Les réalisateurs : Omar Abdel Aziz (né en 1953)

عمر عبدالعزيز

Omar Abdel Aziz est diplômé de l’institut supérieur du Cinéma du Caire (1976). Il débute comme assistant réalisateur pour son frère, le cinéaste Mohamed Abdel Aziz. C’est ainsi qu’on retrouve son nom au générique des comédies les plus célèbres de ce dernier. Omar Abdel Aziz réalise son premier film en 1982, Qu’il repose en Paix avec Farid Shawqi et Yousra. Cette même année, il tourne un remake de The Party de Black Edwards sous le titre d’Un Invité très Spécial. Depuis la fin des années quatre-vingt-dix, il travaille aussi pour la télévision comme réalisateur de séries.


Trois films d'Omar Abdel Aziz ont fait l'objet d'une présentation dans ce blog :


Rien à faire, c’est ainsi (Tgebha keda Tgelha Keda Heya Keda, 1983) 
avec Madiha Kamel (Souad), Samir Ghanem (Hassan), Farouk El Feshawi (Ezzat), Layla Olwi (Magda), Ibrahim Saafan (Amin Effendi, Waheid Seif (Hamdy), El-Montaser Bellah (Moselhi), Soheir Zaky (danseuse), Soheir Salem (Nabila), Mahmoud Al Zohairy (le directeur), Hussein Al Sharif (l’officier de police), Shokry Mansour (le père de Magda), Samia Mohsen (la mère de Magda) 
Scénario : Ahmed Abdel Wahab 
Musique : Fouad El Zahry (qui est crédité pour la bande originale et non pour la musique accompagnant les danses. La contribution de Fouad El Zahry est donc très modeste car le film comporte assez peu de scènes avec musique. De plus, parmi celles-ci, la plus longue est une course poursuite chorégraphiée et comme accompagnement musical, on s’est contenté de reprendre la bande originale de West Side Story !)


Hassan et Ezzat travaillent dans la même société et partagent le même appartement. Hassan avoue à son compagnon qu’il est amoureux de Soad, la secrétaire de leur directeur. Sa timidité l’empêche de se déclarer et il demande à Ezzat de parler à la jeune femme en son nom. Ezzat est très embarrassé car lui aussi est amoureux de Soad mais il finit tout de même par accepter de se faire le porte-parole de son ami. Lors de leur conversation, la secrétaire lui explique qu’elle n’est pas amoureuse d’Hassan car elle aime un autre homme. Et Ezzat comprend que cet homme, c’est lui-même…

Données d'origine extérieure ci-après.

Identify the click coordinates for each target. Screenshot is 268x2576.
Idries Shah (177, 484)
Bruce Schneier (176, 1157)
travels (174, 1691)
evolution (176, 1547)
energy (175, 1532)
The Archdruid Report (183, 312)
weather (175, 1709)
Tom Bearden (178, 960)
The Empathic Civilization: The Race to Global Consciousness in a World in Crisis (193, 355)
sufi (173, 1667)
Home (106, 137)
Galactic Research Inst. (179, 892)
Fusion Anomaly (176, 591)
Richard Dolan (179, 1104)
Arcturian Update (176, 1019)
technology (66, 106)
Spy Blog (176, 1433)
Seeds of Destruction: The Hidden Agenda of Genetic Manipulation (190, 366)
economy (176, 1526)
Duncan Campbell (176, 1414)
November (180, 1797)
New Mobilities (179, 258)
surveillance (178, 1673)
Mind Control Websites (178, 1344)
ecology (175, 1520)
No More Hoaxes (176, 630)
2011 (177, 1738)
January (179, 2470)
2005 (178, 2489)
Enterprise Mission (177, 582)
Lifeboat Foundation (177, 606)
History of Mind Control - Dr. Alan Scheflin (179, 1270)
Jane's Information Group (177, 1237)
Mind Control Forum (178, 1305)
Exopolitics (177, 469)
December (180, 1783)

Notre avis : une contribution exemplaire à l’enlaidissement progressif (et irrémédiable ?) du cinéma égyptien tel qu’on peut l’observer à partir de la fin des années soixante-dix. Ce film est à lui tout seul une anthologie du n’importe quoi et du n’importe comment. Il semble avoir été tourné dans une grande improvisation et pour chaque scène, les acteurs sont placés dans des lieux dont le choix n’a pas dû exiger beaucoup d’efforts aux « repéreurs » . Le plus souvent, pour masquer la misère, on filme en plans américains ou en plans rapprochés si bien que le spectateur n’aperçoit derrière les acteurs qu’un bout de mur lépreux ou une moitié de fenêtre aux volets clos. Deux scènes en extérieur mériteraient de recevoir le prix du décor le plus laid et le plus déprimant de la décennie : celle de la bagarre sur la plage et celle de la course poursuite « dansée » (on aimerait connaître le nom du chorégraphe pour le féliciter) dans un jardin public. Le scénario ? On raconte qu’il n’a fallu qu’une nuit à l’équipe pour en échafauder les grandes lignes. On s’en doutait.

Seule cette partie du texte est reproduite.